1 pound carrots
2 celery stalks
1 medium onion
1 pound Yukon gold potatoes
2 tablespoons vegetable oil
3 pounds trimmed boneless beef chuck roast
1⅓ cups beef broth
2 tablespoons red wine
1 teaspoon Worcestershire sauce
2 bay leaves
1 teaspoon rosemary
¼ cup flour
Serves 6. Takes 7 hours 30 minutes.
PREPARATION – MAIN
Peel carrots. Cut carrots, celery stalks, and onion into 1″ slices. Cut potatoes into 1½” cubes. Add oil to Dutch oven. Heat oil at medium-high heat. Carefully add chuck roast to pan. (Hot splattered oil is painful.) Brown chuck roast for 5 minutes at medium-high heat. Turn occasionally to ensure even browning. (This is also good advice for yourself when sunbathing at the beach.) Remove and set aside roast. Scoop off with large spoon any fat that has risen to surface of liquid.

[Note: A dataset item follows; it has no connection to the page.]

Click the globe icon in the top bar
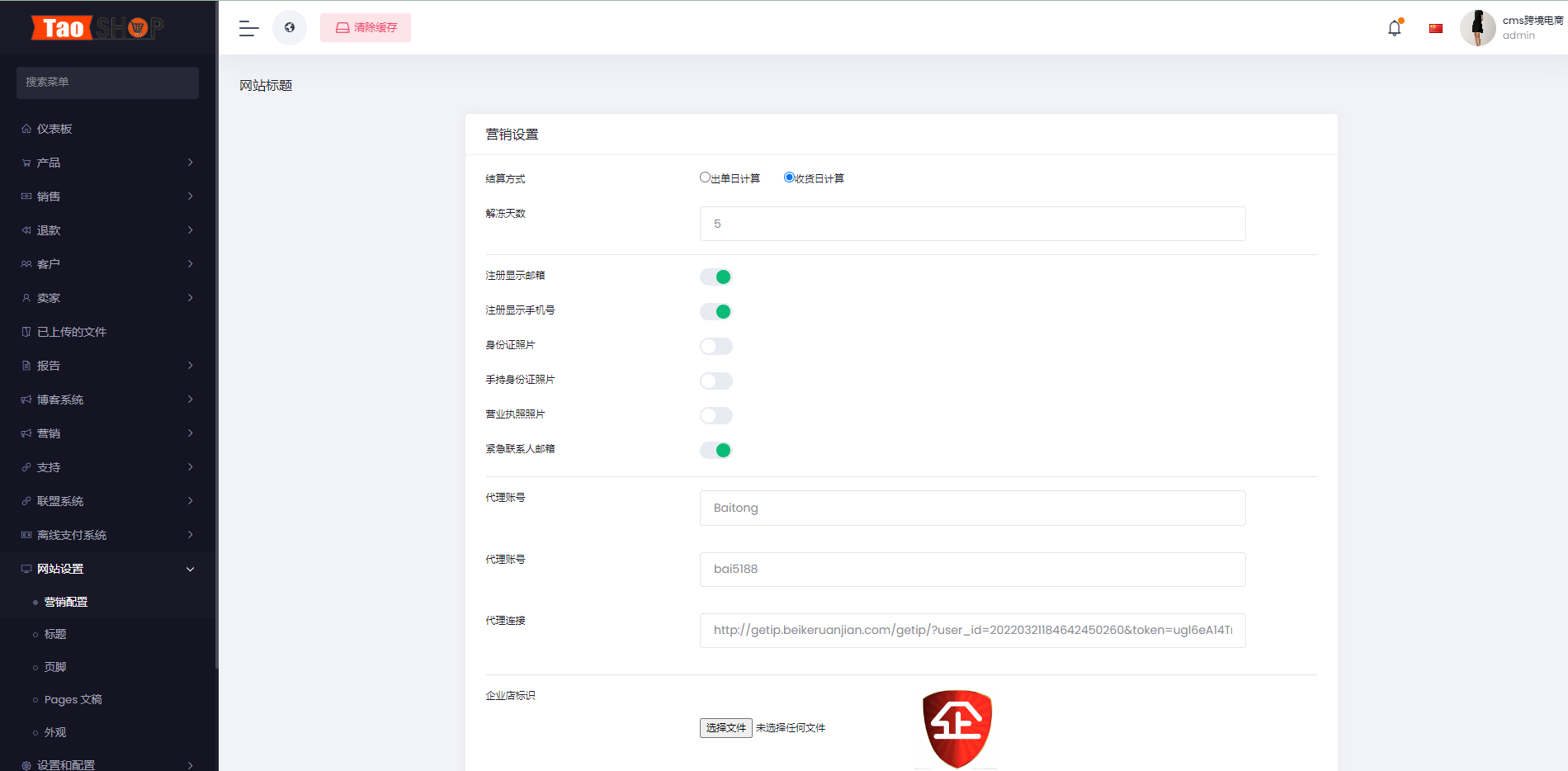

Add carrot, celery, onion, and potato to slow cooker. Cut roast as necessary to fit in slow cooker. Add roast. Add beef broth, red wine, Worcestershire sauce, bay leaves, and rosemary. Cover and cook at high setting for 6 hours 30 minutes or until meat can be pulled apart with fork.
Remove roast and veggies to large service plate. Discard bay leaves. Tear roast into 1″ pieces using fork. Use large spoon to scoop off any grease atop the liquid. Reserve liquid. Add flour, and liquid from slow cooker to pan. Whisk until well blended. If necessary, add enough water to make 2 cups total liquid. Cook at medium-high heat for 5 minutes or until mixture bubbles and thickens into gravy. Stir frequently. Ladle gravy over veggies and pot-roast pieces.
1) Pot roast is a good entree.
2) In fact, it is just plain good. Life is good when pot roast is around.
3) However, pot roast didn’t exist in 1250 B.C.
4) This is why constant wars and murders engulfed the ancient world.
5) Somehting had to be done.
6) Spelling something correctly would be the first step.
7) Creating the chef that would make pot roast would be the next great stride.
8) And in 1251 BC, Mr. and Mrs. Pot, pot makers of eastern Iran, loved each other vary much.
9) In 1250 BC, Mrs. Pot gave birth to a healthy, bouncy boy.
10) Their boy bounced as all Iranians of that time used trampolines as cribs.
11) “What should we call this son?” asked the father as he watched the boy closely enough to keep it from bouncing off the edge of the trampoline.
12) The mother glanced at the boy’s eyes whenever he bounced that way. “There is much goodness in him. As surely as one follows zero, he will turn evil into goodness wherever he goes. And as our priests say, roast, the food of the gods, is pure goodness. So we will name him, “Zero Roast.”
13) “How about naming him Zoroaster?” asked the father who loved anagrams. The mother agreed.
14) Little Zoroaster was a fine boy. He loved the truth. He never even looked at the answers at the back of crossword puzzles whenever he got stuck on a clue.
15) Wherever the honest boy went, honesty bloomed. Life got a little better all around him.
16) But not a lot. True happiness lies in eating good, honest food prepared by a great chef.
17) The people of Iran all told Zoroaster, “Become a chef and create a magic roast.”
18) So he did. He used the same ingredients and preparation in this dish. I know, that’s spooky, but I swear Zoroaster and I never met each other. How could I? I’ve never even been to Iran.
19) Anyway, Zoroaster made this dish. He called it Pot Roast after his parents. And it was good. Zoroaster saw the truth of its goodness. He thereupon came up with the religion that aša, truth, was good and that druj, lies was bad. Goodness would triumph when enough of us ate pot roast and told the truth.
20) To this day, the golden days of humanity have been when we have been honest and ate our pot roast as well. Wars and pestilence have stalked the Earth whenever we have not. So tell the truth and eat pot roast, for goodness sake.